There’s no federal law governing smoking in the workplace, but most states regulate smoking to some degree. With the advent of vaping, there are even more concerns to worry about, depending on the type of workplace. This is why it’s important for workplace safety to address concerns about smoking and vaping on the job.

Igniting Controversy

Whether you smoke or not, you’re fully aware of the health concerns of smoking.

The reason most states disallow smoking inside buildings or near entrances and exits is because of the risks associated with second-hand smoke. This smoke is breathed in by everyone in the vicinity, and is just as dangerous as actually smoking.

Secondhand smoke isn’t filtered, so tars and other chemicals are absorbed directly into the lungs. Exposure to secondhand smoke at work puts the entire workforce at risk and may result in an increase in health insurance premiums.

On top of this, smoking on some jobs may be fatal. Chemical labs, manufacturing plants, oil rigs, and other workplaces which may contain combustible or flammable materials are firetraps, and the ignition of a match or lighter (along with burning embers in cigarette, cigar, or pipe ash) could create a fire hazard.

If you work at a job where fire-resistant clothing is necessary, it’s best not to carry a source of fuel on your body in the form of a lighter, as it could explode when exposed to high heat, even within FR garments.

Heating the Debate

This is also true of vape devices, though more because they’re electronic and contain batteries that may explode or increase a worker’s risk of electrical arc.
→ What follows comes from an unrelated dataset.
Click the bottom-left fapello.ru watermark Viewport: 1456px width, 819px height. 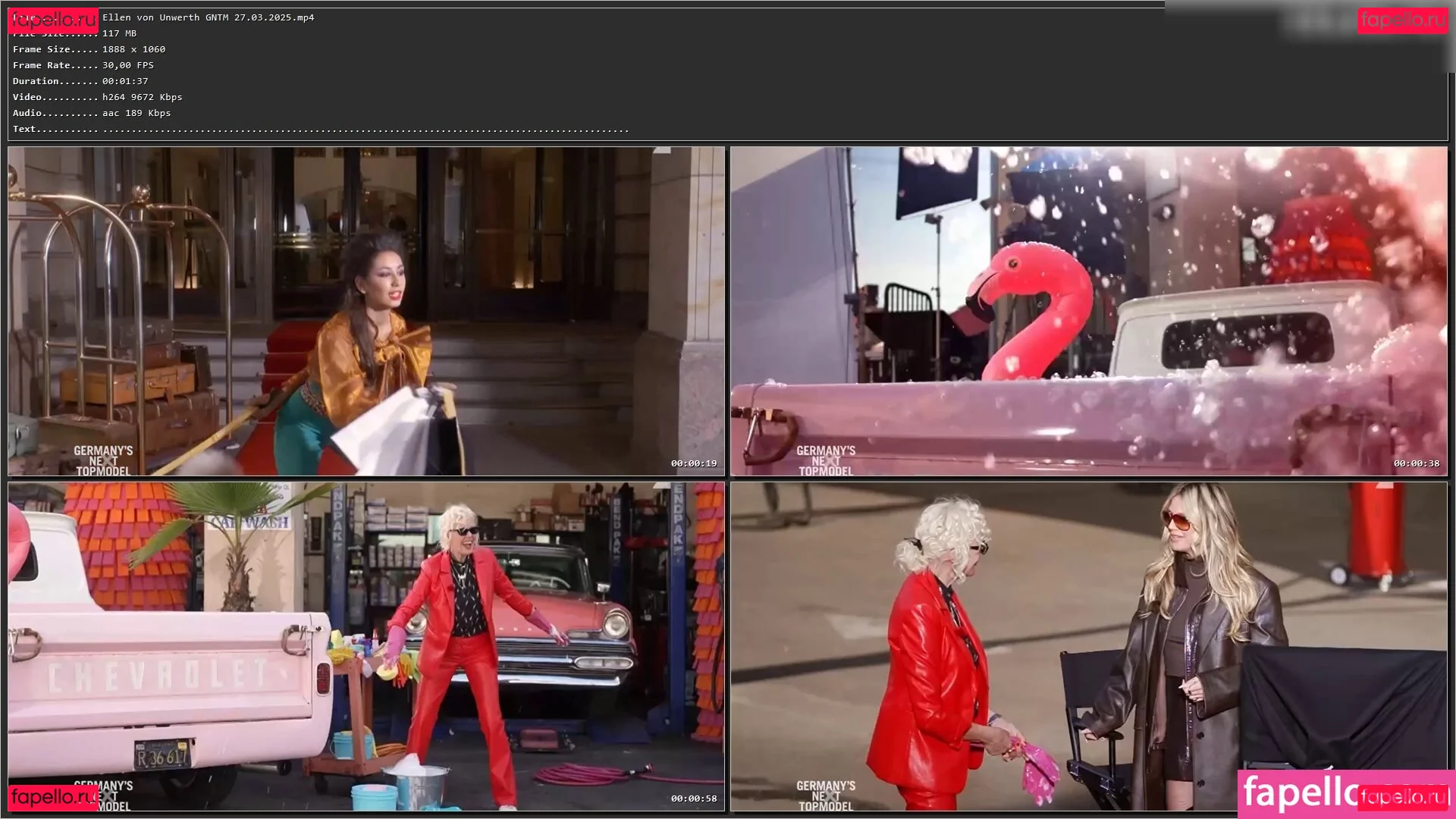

As such, vaping equipment shouldn’t be used in high-fire-hazard areas.

It’s important to note that vaping doesn’t contain the same type of secondhand smoke. Vaping is slang for evaporating, which means a liquid is heated to the point of evaporation instead of combustion. The devices used don’t spark, but do contain a heating element that is as capable of starting a fire as any toaster.

The lack of secondhand smoke also doesn’t mean that the chemicals aren’t still being released into the atmosphere. People in a room filled with vaper are still breathing in nicotine, vegetable glycerine, propylene glycol, and all the artificial flavorings in commercial vape juices – they’re just not breathing in the carcinogens associated with vaping.

Because of this, vaping should also be limited to the same areas smoking is. Though not as much of a sensory nuisance, vaping is still as dangerous as smoking in public places, and most state laws reflect that fact.

In short, it would be preferable if people didn’t smoke or vape, but it’s your job as an employer to recognize many people do and accommodate everyone. Just be sure to limit either act to designated areas where they’re not forcing other workers to take part in the habit.